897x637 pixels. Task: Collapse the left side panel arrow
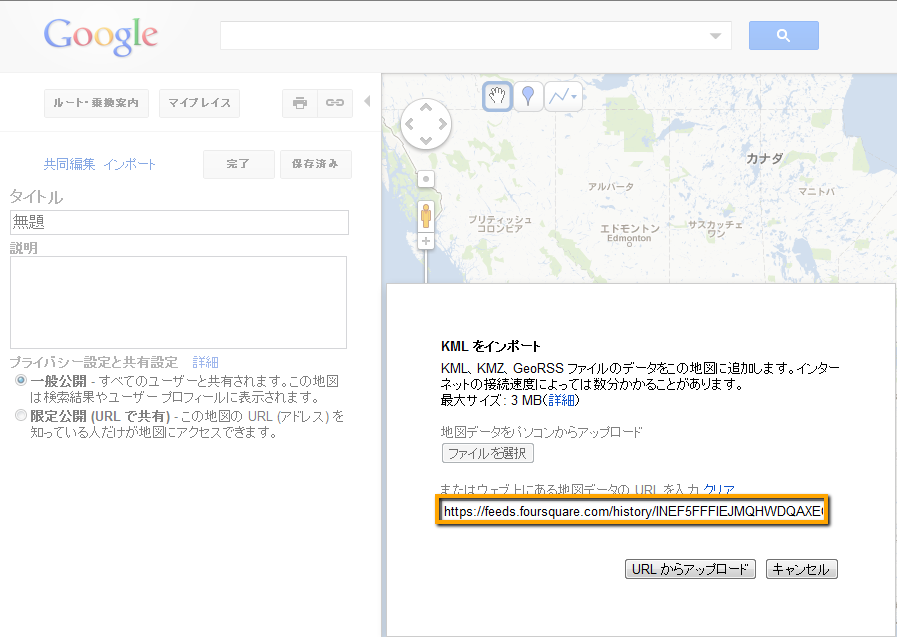click(x=367, y=101)
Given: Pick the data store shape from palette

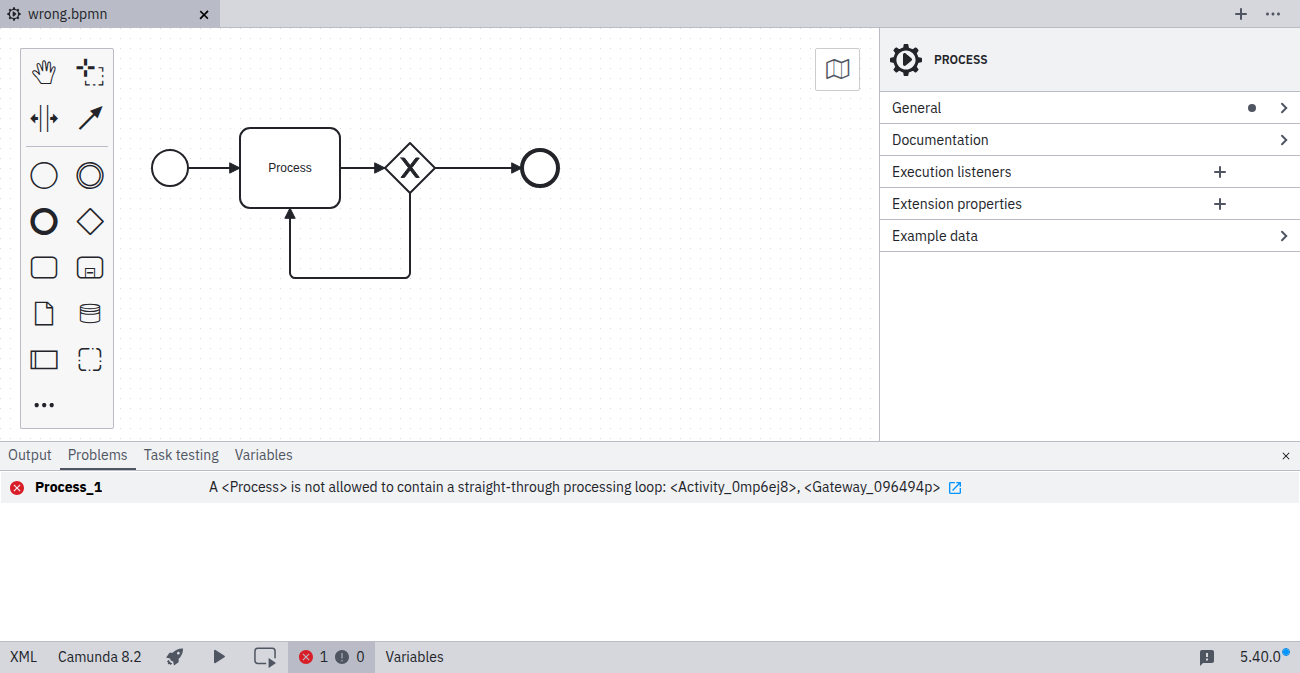Looking at the screenshot, I should point(90,313).
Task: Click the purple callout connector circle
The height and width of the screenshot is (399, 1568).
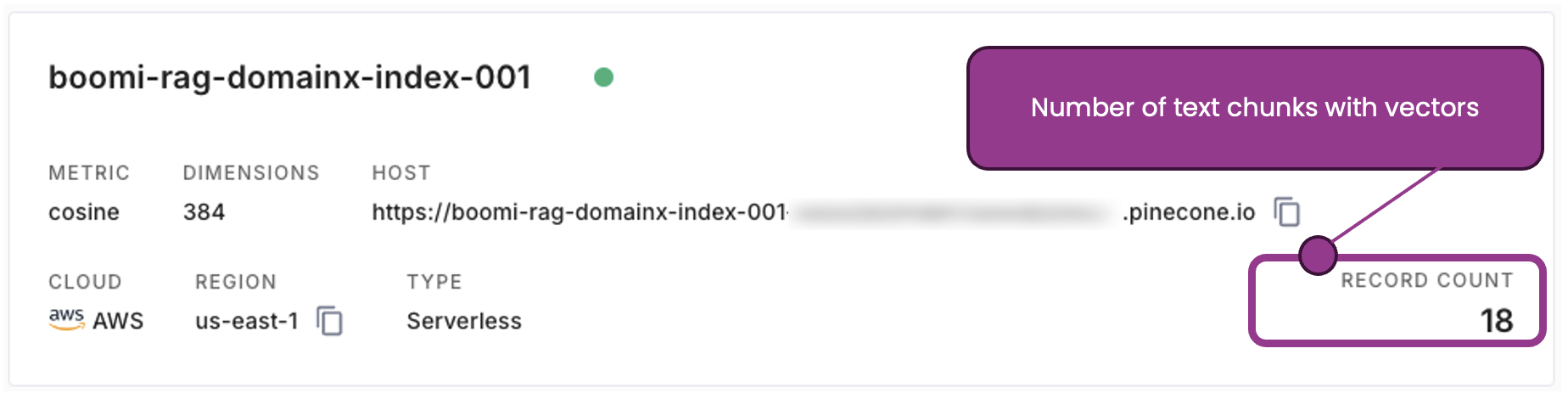Action: pos(1318,255)
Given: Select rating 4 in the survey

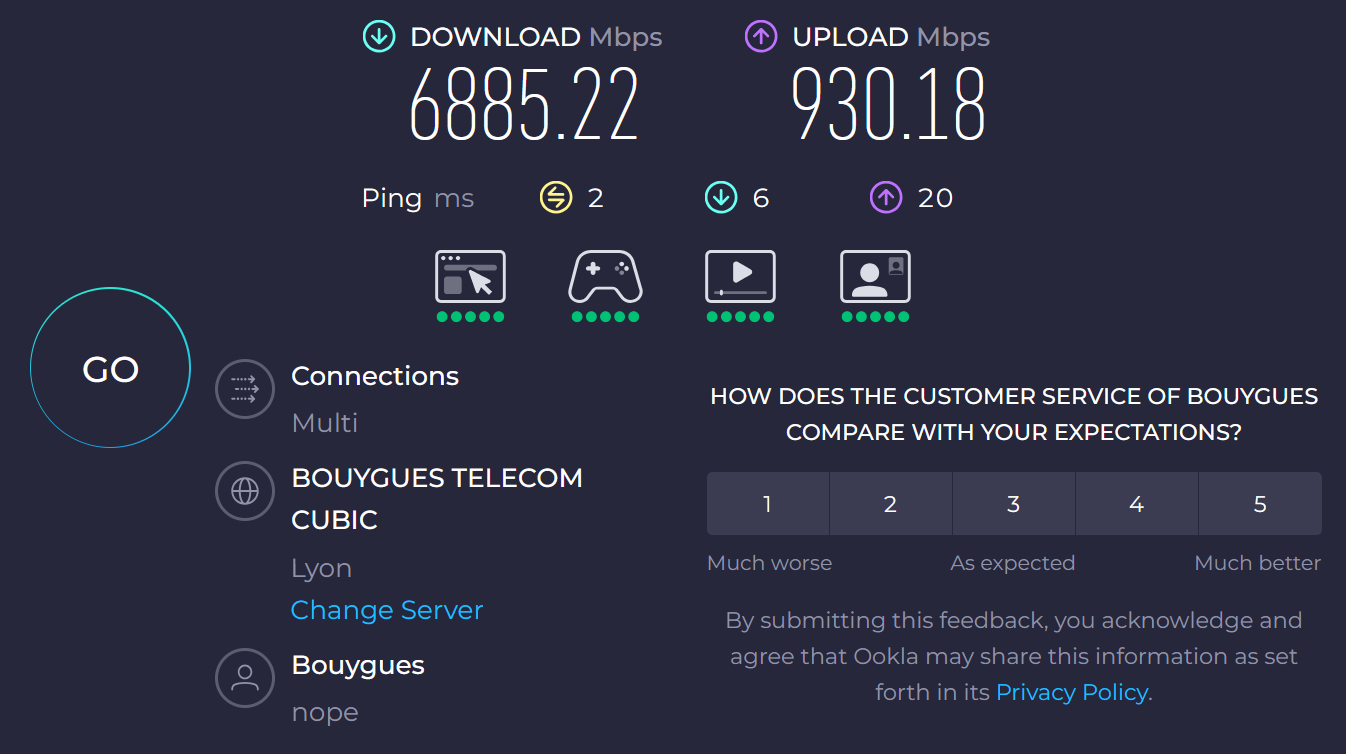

**TASK OBJECTIVE**
Where a line contains "The height and", begin there and transcribe every line through the last one of the records above, exactly and with no pictures.

**SOLUTION**
The height and width of the screenshot is (399, 1568).
Action: pos(1318,255)
Given: Select rating 4 in the survey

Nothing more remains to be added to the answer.